Source records
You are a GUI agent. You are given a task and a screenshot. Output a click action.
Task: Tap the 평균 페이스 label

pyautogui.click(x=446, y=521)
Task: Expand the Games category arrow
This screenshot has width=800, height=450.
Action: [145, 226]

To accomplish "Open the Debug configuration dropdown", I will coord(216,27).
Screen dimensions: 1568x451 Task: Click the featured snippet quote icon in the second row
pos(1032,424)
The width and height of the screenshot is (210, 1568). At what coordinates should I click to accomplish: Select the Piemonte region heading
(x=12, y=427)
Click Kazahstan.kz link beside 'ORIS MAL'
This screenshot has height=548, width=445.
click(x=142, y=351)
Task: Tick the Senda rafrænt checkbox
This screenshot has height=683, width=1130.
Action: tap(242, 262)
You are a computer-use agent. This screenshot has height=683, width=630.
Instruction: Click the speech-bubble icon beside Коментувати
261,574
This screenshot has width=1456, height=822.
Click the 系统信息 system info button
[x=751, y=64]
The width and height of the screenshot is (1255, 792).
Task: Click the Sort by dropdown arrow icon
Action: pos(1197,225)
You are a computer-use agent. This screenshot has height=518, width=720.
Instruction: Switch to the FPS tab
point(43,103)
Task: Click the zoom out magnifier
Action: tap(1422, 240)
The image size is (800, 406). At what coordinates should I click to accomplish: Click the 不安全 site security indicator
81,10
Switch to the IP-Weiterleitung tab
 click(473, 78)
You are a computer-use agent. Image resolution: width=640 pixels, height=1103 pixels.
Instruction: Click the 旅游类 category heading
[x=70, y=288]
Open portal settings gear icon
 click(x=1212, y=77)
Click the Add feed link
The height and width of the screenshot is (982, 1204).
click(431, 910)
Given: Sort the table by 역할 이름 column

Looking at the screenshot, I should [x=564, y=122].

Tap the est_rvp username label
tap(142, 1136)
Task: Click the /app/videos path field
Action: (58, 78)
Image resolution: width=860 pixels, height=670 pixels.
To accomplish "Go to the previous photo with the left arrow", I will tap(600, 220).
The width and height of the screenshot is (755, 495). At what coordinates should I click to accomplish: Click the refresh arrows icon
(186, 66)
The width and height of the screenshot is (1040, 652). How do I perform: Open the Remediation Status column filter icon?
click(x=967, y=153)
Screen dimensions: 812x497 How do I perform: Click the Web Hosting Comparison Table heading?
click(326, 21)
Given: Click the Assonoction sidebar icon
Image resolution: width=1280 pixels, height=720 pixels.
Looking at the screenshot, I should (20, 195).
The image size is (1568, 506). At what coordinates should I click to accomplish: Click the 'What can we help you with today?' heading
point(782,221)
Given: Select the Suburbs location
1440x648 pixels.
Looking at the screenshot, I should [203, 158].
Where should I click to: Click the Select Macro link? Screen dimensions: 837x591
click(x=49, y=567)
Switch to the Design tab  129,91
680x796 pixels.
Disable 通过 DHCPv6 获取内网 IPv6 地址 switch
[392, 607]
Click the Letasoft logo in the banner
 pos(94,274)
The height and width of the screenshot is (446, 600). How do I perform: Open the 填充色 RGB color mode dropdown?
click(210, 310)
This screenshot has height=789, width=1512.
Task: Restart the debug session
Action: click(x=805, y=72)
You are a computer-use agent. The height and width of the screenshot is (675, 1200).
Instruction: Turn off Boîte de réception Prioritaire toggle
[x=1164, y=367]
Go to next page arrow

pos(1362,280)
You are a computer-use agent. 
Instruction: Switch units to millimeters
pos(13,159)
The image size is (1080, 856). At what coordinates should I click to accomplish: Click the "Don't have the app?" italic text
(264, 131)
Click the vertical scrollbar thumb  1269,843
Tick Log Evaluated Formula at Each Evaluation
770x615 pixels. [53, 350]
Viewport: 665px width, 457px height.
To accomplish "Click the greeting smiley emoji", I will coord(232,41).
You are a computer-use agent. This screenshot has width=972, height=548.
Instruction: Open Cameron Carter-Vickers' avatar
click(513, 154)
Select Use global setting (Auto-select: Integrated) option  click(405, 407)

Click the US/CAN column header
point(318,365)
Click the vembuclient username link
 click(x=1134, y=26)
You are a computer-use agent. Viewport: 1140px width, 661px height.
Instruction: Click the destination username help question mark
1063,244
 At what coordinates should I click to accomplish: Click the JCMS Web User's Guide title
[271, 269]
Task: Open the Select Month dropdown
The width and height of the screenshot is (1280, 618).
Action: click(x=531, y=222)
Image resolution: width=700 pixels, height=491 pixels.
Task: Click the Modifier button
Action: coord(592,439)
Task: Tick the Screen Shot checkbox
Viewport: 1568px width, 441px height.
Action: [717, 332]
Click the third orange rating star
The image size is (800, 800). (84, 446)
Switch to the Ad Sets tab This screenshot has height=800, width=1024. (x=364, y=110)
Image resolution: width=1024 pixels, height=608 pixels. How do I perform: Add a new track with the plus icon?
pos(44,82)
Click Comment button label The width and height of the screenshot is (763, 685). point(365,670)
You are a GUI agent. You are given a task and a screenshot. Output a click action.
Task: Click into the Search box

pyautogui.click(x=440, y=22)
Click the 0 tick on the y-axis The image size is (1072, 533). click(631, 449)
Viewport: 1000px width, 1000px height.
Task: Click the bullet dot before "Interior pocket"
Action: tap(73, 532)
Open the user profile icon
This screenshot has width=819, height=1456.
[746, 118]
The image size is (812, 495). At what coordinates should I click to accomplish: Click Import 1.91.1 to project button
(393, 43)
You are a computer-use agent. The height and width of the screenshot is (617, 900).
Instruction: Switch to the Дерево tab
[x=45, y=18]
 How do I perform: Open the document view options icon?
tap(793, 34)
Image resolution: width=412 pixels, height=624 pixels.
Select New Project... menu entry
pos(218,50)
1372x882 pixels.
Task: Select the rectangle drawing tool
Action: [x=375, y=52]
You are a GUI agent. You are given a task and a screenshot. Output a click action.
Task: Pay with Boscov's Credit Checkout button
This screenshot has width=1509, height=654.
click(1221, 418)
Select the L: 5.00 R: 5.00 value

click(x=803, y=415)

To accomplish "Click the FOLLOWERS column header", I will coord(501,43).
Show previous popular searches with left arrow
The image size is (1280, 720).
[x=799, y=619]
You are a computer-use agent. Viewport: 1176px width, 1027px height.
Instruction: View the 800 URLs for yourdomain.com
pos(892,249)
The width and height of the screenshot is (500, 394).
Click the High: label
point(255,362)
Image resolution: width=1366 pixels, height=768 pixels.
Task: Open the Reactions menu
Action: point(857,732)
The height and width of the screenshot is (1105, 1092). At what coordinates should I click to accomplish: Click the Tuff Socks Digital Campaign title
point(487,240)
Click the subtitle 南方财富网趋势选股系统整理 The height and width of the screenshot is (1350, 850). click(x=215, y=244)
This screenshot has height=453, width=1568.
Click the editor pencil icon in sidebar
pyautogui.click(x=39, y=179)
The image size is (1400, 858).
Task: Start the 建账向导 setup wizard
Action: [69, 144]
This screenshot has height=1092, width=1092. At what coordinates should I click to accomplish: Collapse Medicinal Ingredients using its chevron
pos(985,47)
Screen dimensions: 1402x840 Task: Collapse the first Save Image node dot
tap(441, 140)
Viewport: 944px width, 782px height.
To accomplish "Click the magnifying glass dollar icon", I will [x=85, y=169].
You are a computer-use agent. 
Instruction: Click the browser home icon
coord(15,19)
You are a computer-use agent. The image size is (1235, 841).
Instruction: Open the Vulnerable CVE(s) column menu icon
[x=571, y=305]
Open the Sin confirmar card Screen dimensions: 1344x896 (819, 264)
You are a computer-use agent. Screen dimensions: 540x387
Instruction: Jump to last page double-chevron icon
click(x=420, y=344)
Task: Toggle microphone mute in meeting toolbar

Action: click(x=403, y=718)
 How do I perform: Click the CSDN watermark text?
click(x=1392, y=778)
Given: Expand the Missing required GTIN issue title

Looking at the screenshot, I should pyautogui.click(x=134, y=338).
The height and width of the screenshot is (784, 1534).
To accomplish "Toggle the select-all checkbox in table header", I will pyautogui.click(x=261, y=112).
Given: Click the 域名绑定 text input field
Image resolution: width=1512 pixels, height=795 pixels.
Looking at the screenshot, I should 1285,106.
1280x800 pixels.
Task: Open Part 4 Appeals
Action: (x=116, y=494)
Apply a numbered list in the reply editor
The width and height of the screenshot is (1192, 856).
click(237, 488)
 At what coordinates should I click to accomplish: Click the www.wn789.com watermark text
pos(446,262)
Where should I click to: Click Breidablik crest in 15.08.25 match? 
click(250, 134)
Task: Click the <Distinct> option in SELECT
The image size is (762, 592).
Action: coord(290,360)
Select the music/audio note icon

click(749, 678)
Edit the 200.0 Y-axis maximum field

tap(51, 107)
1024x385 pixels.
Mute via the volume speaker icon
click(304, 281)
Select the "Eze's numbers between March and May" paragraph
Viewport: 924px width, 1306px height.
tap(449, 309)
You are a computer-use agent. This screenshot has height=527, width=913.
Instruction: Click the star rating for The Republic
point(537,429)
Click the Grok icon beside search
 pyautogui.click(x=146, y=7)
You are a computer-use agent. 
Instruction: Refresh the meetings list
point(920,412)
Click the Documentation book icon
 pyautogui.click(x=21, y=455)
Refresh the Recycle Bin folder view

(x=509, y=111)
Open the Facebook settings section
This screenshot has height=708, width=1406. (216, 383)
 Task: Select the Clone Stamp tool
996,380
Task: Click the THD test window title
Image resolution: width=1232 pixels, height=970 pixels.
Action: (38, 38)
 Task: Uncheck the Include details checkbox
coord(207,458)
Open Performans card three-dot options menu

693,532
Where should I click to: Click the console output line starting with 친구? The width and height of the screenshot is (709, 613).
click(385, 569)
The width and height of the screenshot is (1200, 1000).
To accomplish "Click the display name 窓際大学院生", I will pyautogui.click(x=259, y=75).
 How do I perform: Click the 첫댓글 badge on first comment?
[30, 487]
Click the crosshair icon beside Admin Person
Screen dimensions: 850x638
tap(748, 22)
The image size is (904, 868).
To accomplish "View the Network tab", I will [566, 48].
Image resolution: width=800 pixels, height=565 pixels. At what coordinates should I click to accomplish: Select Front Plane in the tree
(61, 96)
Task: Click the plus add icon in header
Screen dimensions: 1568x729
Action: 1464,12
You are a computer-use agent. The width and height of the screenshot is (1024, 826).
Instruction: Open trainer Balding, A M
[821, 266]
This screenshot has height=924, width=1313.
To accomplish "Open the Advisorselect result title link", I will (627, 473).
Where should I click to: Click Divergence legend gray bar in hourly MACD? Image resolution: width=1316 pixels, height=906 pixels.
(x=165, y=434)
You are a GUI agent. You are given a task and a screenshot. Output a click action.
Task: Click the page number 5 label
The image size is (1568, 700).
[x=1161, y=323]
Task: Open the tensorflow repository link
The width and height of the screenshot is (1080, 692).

# EXERCISE INSTRUCTIONS
Repeat the stretch of the material from the line containing "Task: Tick the Senda rafrænt checkbox" through the line containing "Action: pos(1197,225)", including both of those lines.

# SOLUTION
Task: Tick the Senda rafrænt checkbox
This screenshot has height=683, width=1130.
Action: tap(242, 262)
You are a computer-use agent. This screenshot has height=683, width=630.
Instruction: Click the speech-bubble icon beside Коментувати
261,574
This screenshot has width=1456, height=822.
Click the 系统信息 system info button
[x=751, y=64]
The width and height of the screenshot is (1255, 792).
Task: Click the Sort by dropdown arrow icon
Action: pos(1197,225)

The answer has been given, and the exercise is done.